WHAT THE TASK REQUIRES:
Take the line with "Click the 20250901 x-axis label" and the rest of the lines after it, to the end of the entries, and restate them exactly.

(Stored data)

-- Opening Marker --

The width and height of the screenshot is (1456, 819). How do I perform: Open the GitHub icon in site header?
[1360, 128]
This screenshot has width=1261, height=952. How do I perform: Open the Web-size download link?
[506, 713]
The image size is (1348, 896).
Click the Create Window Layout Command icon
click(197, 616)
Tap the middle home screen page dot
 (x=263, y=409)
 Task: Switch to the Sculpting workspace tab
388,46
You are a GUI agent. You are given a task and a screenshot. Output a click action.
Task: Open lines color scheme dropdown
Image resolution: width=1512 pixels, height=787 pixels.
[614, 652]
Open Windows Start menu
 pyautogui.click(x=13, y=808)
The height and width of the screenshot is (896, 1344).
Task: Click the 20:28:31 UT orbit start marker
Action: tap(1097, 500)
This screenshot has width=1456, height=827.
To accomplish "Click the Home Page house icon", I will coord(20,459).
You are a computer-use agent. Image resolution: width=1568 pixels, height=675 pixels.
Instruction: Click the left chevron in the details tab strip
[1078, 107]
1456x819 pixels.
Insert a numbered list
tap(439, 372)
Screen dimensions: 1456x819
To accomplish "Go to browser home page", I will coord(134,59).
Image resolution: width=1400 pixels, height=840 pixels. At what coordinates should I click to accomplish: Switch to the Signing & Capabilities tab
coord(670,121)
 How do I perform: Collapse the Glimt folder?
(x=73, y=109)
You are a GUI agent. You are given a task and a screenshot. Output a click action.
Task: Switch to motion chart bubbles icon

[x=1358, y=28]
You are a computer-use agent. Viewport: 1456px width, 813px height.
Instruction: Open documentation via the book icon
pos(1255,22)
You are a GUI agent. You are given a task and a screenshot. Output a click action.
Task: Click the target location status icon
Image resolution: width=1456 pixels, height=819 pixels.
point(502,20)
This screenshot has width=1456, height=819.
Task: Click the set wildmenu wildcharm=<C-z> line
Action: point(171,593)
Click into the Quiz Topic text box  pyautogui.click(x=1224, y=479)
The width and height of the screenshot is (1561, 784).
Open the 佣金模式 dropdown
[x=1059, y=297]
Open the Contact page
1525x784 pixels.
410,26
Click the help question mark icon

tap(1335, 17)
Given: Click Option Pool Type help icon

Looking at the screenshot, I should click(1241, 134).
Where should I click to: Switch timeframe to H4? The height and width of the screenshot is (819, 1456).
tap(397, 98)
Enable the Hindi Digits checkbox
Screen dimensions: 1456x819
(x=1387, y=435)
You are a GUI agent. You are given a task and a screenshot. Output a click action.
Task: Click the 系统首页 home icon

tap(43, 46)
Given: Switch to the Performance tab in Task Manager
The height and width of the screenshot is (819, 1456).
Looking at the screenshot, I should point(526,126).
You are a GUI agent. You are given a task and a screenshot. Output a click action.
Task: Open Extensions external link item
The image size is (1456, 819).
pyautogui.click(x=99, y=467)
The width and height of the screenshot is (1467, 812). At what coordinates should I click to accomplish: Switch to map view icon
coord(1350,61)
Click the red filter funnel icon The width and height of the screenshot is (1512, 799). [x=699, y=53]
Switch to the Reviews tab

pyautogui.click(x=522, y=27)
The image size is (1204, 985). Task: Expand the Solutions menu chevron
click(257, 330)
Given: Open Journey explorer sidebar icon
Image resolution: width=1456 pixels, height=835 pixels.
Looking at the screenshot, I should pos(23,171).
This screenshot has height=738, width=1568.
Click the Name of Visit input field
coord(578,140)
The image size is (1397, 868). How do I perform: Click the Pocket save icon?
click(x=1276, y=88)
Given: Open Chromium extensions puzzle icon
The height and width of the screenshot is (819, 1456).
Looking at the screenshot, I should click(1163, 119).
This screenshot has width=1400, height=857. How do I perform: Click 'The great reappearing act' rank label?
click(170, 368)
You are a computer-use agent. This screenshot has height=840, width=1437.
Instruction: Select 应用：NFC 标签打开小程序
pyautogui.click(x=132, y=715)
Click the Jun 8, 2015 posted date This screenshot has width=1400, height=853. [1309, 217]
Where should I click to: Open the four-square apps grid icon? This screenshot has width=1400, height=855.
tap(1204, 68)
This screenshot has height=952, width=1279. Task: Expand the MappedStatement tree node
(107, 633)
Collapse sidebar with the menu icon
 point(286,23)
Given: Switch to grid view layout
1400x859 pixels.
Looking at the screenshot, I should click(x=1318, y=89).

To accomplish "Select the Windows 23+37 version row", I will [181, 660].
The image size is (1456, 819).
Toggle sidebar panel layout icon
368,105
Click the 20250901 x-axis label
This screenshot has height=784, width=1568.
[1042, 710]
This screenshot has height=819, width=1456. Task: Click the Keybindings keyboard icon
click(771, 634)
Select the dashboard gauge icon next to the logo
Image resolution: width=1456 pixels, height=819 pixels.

-- Closing Marker --

SOLUTION:
Click the 20250901 x-axis label
This screenshot has height=784, width=1568.
[1042, 710]
This screenshot has height=819, width=1456. Task: Click the Keybindings keyboard icon
click(771, 634)
Select the dashboard gauge icon next to the logo
Image resolution: width=1456 pixels, height=819 pixels.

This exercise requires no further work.